After my father died, I made sure I spoke with my mother every day. Dad’s death was sudden, if not entirely surprising, and there were a lot of logistical details to sort out. Mom, at 71, was living alone for the first time in her life. She wasn’t sleeping well. She was anxious. She didn’t understand all the paperwork that flooded into the house. I wasn’t surprised that she forgot things; she was overwhelmed with grief. And she’d never been good with technology; when she decided the phones in the house weren’t working and replaced them for the third time in a year, we just rolled our eyes. I brushed off suggestions from my brother that she might actually have a problem with her memory. Of course not. She’s just tired, anxious and grief-stricken.
The calls got shorter, and I was usually multi-tasking. I would empty the dishwasher, fold the laundry, sort the mail. So I wasn’t really paying attention when she called and said “The doctor gave me a new prescription, and I don’t know if I should take it.” I replied, automatically, “What is it? Go get the bottle.” She put the phone down and came back a minute later: “I don’t think I can pronounce it. It’s d-o-n-e-p-e-z-i-l.”

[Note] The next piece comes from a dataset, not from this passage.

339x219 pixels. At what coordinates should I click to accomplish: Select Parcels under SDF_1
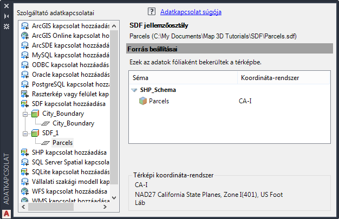63,143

My hands kept folding laundry while my brain came to a shuddering halt. For a second or two, I couldn’t remember what donepezil was – and then it came back to me. I dropped the laundry. I sat down, hard, on whatever was nearby. My voice was shaking as I asked my mother what she remembered of the appointment, and she told me that she had asked her doctor about memory loss and the doctor asked her a bunch of questions “about the day and date and the President and some things I don’t remember. And then she said I had Alzheimer’s, but it’s not serious. She thinks this will help.”
In that moment, I knew what the future would hold.
Jenni Levy
Allentown, Pennsylvania
6 thoughts on “Wake-Up Call”
I really appreciate how you take the reader through your experience of discovering that your mother had Alzheimer’s, rather than the starting the piece with your mother’s diagnosis. It made your ultimate realization that much more jarring, and I felt as though it was a wakeup call not just for the writer, but for myself as the reader. Very moving piece.
Thanks, Margot.
Thanks for sharing — your story really spoke to me. When we look at other “old” people out there, we expect them to act their age and have the problems old people have. But when it comes to our own moms, we tends to think of them as the keepers of all knowledge and the ones who’ve always been there for us. We can’t imagine it being any other way. So when the roles start reversing, it takes a while to recognize and accept it.
Yup. In retrospect, I should have known something was wrong when Mom called me to ask how to make chicken soup.
We’re Jewish.
Big smile here.
Ah Jenni – those bittersweet moments of humor pop up at the most unexpected times, don’t they? The red flag floating in that bowl of chicken soup…My mom also has Alzheimers and your essay really hit home for me. My moment of knowing what the future held was when my sister messaged me three words “mom is forgetting”.
Thanks for sharing this beautiful and personal piece of writing. Peace to you and your mom on this journey.